Der erste Teil des besonders wertig ausgestalteten Bandes mit dem Titel "Nachtschicht" versammelt die letzten Gedichte von Erika Burkart: 58 Texte, luftige und fragile Aufzeichnungen einer Sterbenden, die sich selbst beobachtet und begleitet, solange sie Worte dafür hat. Ergänzt werden die Texte durch faksimilierte Abbildungen der Handschrift der Dichterin. Auf Nachtschicht folgt mit "Schattenzone" ein poetisches Pendant: Gedichte des Lebensgefährten Ernst Halter, der mit seiner Frau den letzten Weg am Ende eines langen Zusammenseins gegangen ist. Ergänzt werden die beiden lyrischen Stimmen von einem essayistischen Text Halters, der in den Kosmos der Nachtschicht einführt und ihn kommentiert.
Rezensionsnotiz zu
Frankfurter Allgemeine Zeitung, 06.08.2011
Höchst beeindruckt und dicht schreibt Astrid Kaminski über diesen doppelten lyrischen Blick auf ein Sterben - den Blick der Sterbenden selbst und den Blick ihres Lebensgefährten Ernst Halter, der sie auch durch die Zeit begleitete, in der sie nicht mehr sprach. Kaminski beschreibt vor allem die Intensität der Benennung, die, wie sie bewundernd anmerkt, frei ist von allen "poetologischen Positionen", als gebe es in diesen Gedichten kein Statement über Sprache mehr, sondern nur mehr präzise Wahrnehmung, aber auch Trost. In einem Vers Halters, den Kaminski zitiert, ist dies benannt. Sie "bitte den Schmerz / um das Wort, das trifft", heißt es da. Und die Rezensentin notiert: "Darin wird sie erhört."
Rezensionsnotiz zu
Neue Zürcher Zeitung, 19.05.2011
Die letzten Gedichte von Erika Burkart vor ihrem Tod aus den Jahren 2008 und 2009 und die Trauer-Gedichte ihres Lebensgefährten Ernst Halter hat Beatrice Eichmann-Leutenegger gelesen.

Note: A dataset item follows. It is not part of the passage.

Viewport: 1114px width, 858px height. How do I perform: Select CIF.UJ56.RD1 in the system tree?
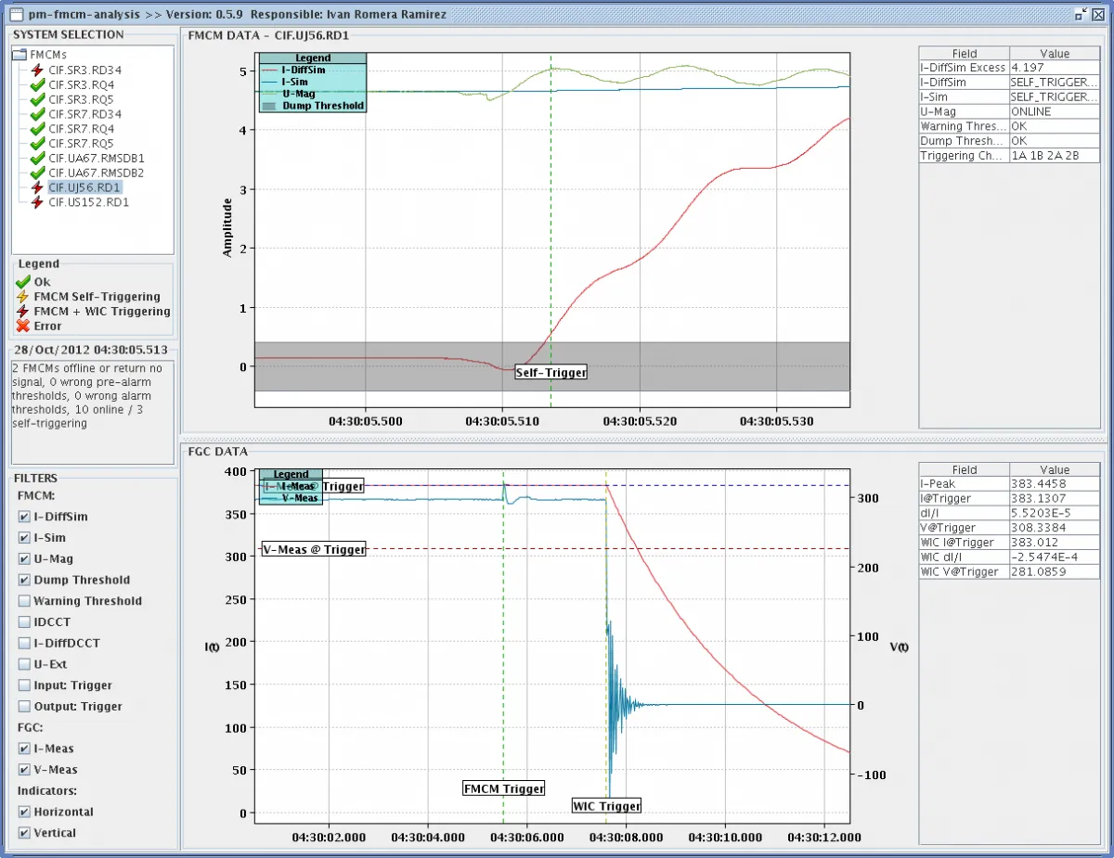pyautogui.click(x=84, y=187)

Aus Burkarts Gedichten, die seit jeher eine besondere "Teilhabe an der Schöpfung" demonstrieren, nimmt die Rezensentin jetzt einen schon früher angedeuteten, aber nun kräftiger angeschlagenen Klageton wahr. Die Autorin, die im April 2010 nach langer Krankheit starb, lehnt sich gegen den Verlust von Sprache und Welt auf, indem sie Reime, Gleichklängen und ungewöhnliche Komposita verwendet, so die Rezensentin berührt. Die Gedichte Ernst Halters, die Burkharts Texten in diesem Band gegenübergestellt werden, stehen in der Tradition der poetischen Klage um die verlorene Geliebte, wie sie zuletzt von Friederike Mayröcker oder Gerhard Meier vorgelegt worden sind. Hier vernimmt Eichmann-Leutenegger neben aller Trauer auch das "Bekenntnis zur unbeschönigten Bestandsaufnahme", das Halter mit der Verstorbenen vereint.